▶ _DESCRIPTION OF THE TASK_: All of the listing should be returned as written, apart from any picture in it.

▶ _GIVEN DATA_:
____

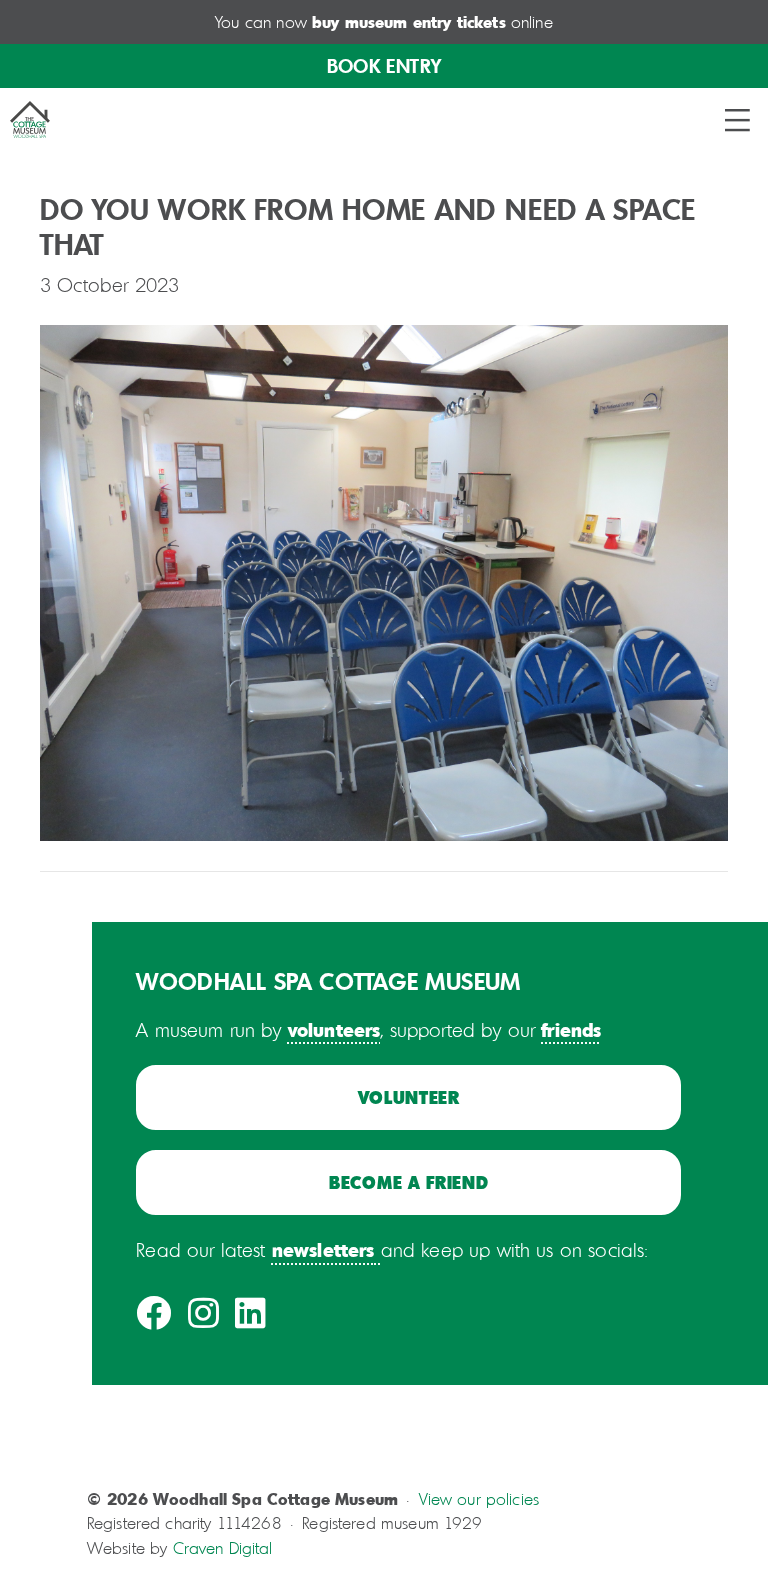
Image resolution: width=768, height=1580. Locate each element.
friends (571, 1029)
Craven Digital (223, 1548)
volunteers (334, 1029)
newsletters (323, 1249)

____

▶ _COMPLETED TASK_:
Image resolution: width=768, height=1580. Locate each element.
friends (571, 1029)
Craven Digital (223, 1548)
volunteers (334, 1029)
newsletters (323, 1249)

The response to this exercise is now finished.